LTTE responds to UN report on Children and Armed Conflict

[TamilNet, Wednesday, 14 February 2007, 11:34 GMT]
Liberation Tigers of Tamil Eelam (LTTE), in a report issued by the Peace Secretariat in Kilinochchi, Wednesday stated that the LTTE which runs a civil administration with "extensive civil services," in which it's members take part, was entitled as a "functioning defacto-state" to recruit those above the age of 17. The Tigers were prepared to observe the minimum age of 18 when this practice has been accepted as an international standard by all the states, the LTTE statement said. The statement is the LTTE's response to the report made following the mission of Allan Rock, Special Adviser to the Special Representative of the Secretary-General for Children and Armed Conflict on Sri Lanka.

Extracts from the statement follows:

"The key commitments made by LTTE to Allan Rock are, to release all underage youths within the LTTE ranks and to stop recruiting underage youths. Although Ambassador Rock urged the LTTE to set the minimum age at 18, LTTE’s commitment was to observe the minimum age of 17.
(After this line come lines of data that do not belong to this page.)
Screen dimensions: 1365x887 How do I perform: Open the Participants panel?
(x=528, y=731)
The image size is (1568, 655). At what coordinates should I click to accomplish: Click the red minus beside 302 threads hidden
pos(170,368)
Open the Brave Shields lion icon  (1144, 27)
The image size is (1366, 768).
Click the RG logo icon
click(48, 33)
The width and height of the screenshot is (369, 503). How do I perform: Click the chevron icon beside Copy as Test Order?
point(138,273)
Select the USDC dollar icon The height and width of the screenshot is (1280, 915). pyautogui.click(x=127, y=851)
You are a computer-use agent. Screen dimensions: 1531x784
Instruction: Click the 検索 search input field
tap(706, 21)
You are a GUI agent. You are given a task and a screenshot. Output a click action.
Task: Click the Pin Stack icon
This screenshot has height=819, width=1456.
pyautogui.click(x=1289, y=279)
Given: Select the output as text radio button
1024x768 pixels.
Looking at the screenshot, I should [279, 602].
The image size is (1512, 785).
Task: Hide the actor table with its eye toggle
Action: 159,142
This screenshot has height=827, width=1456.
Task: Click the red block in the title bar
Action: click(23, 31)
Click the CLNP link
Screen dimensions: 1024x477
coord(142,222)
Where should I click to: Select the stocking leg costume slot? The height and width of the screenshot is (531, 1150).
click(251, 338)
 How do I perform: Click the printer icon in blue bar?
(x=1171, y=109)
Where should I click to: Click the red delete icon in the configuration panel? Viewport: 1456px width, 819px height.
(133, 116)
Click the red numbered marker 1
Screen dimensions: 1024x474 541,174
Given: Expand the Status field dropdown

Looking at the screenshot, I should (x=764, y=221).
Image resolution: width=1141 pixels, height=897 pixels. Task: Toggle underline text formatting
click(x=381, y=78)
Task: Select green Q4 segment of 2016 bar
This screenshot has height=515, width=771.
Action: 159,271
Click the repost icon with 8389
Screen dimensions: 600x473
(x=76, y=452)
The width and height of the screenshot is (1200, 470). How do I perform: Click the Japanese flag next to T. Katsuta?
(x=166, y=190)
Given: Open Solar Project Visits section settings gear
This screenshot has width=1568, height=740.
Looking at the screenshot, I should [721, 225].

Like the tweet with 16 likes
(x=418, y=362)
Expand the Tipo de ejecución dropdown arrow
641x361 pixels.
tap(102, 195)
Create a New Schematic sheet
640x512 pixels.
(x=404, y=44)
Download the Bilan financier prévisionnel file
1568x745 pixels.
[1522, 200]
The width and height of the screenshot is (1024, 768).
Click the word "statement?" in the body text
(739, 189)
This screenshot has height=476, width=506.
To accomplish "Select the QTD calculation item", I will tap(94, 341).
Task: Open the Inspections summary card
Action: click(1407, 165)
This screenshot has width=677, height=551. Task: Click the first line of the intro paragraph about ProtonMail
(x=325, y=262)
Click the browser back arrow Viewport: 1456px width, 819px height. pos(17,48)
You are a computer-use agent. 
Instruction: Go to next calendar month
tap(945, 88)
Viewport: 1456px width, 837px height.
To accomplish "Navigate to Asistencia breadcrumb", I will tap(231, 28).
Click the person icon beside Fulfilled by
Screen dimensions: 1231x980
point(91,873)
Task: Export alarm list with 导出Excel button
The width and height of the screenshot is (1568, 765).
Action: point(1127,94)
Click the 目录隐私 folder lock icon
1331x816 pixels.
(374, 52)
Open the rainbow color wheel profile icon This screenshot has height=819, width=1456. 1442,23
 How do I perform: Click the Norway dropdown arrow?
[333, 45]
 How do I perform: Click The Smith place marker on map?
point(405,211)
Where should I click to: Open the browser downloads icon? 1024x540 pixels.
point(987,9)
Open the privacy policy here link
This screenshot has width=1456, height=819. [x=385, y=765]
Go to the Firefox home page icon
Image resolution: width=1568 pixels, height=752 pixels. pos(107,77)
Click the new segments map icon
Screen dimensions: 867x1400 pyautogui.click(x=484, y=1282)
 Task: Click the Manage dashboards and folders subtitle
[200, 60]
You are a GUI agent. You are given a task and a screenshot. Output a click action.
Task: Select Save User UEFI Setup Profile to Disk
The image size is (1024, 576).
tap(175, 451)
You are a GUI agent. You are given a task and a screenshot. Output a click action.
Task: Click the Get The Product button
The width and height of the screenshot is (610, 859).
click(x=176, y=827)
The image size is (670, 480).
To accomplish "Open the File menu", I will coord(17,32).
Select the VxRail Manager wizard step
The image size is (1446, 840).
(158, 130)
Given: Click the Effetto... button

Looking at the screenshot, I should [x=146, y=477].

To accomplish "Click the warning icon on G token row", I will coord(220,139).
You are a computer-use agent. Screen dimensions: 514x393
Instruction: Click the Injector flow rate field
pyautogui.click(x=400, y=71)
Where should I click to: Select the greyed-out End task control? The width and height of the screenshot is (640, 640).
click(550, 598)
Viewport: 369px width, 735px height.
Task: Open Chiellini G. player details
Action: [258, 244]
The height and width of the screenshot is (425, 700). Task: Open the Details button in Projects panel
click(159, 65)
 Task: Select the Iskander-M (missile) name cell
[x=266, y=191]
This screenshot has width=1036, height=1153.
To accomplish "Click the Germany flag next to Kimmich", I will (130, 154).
"LTTE has assured the CPA that it stands by this commitment and the release program will continue with the aim of completing the process as soon as possible.

"As noted in the Rock report, LTTE takes the position that it is not covered by Article 4 of the Optional Protocol to the Convention on the Rights of Child on “Children Affected by Armed Conflict”, which states, “Armed groups that are distinct from the armed forces of a State should not, under any circumstances, recruit or use in hostilities persons under the age of 18 years.” On the other hand, Convention on the Rights of Child permits the armed forces of the State to recruit those over the age of 15.

"LTTE provides extensive civil services in many areas of civilian life such as, health, education, child care, law-and-order, and environmental protection in which LTTE members take part. That only in LTTE areas in this island there are no children or women begging in the street attest to the extensive social welfare services provided by the LTTE. Many young persons entering the LTTE ranks are also trained as doctors, engineers, and in many other professions. LTTE is therefore no longer an “armed group” but is indeed a defacto-state. A functioning defacto-state like the LTTE is entitled to recruit those above the age of 17 but not send them to the battle front.

"Representatives of the UN have argued that LTTE must adhere to the minimum age of 18 as it has agreed in previous agreements made to UN bodies. The most cited agreement where the minimum age of 18 was agreed to by the LTTE was the Action Plan of 2003.

"Action Plan was one of many agreements reached during the early ceasefire period as part of the peace process. Other notable agreements were, a Secretariat for Immediate Humanitarian Rehabilitation in North East (SIHRNE), Subcommittee on De-escalation and Normalization (SDN), and Post Tsunami Operation Management Structure (PTOMS). All of these agreements, including the Action Plan, have become defunct.

"It is, therefore, not right to hold LTTE to a clause in one agreement when the other parties conveniently abrogated their obligations under it and under all other agreements reached at the same time as part of the peace process.

"LTTE, however, is ready to observe the minimum age of 18 when this has been accepted as an international standard by all the states."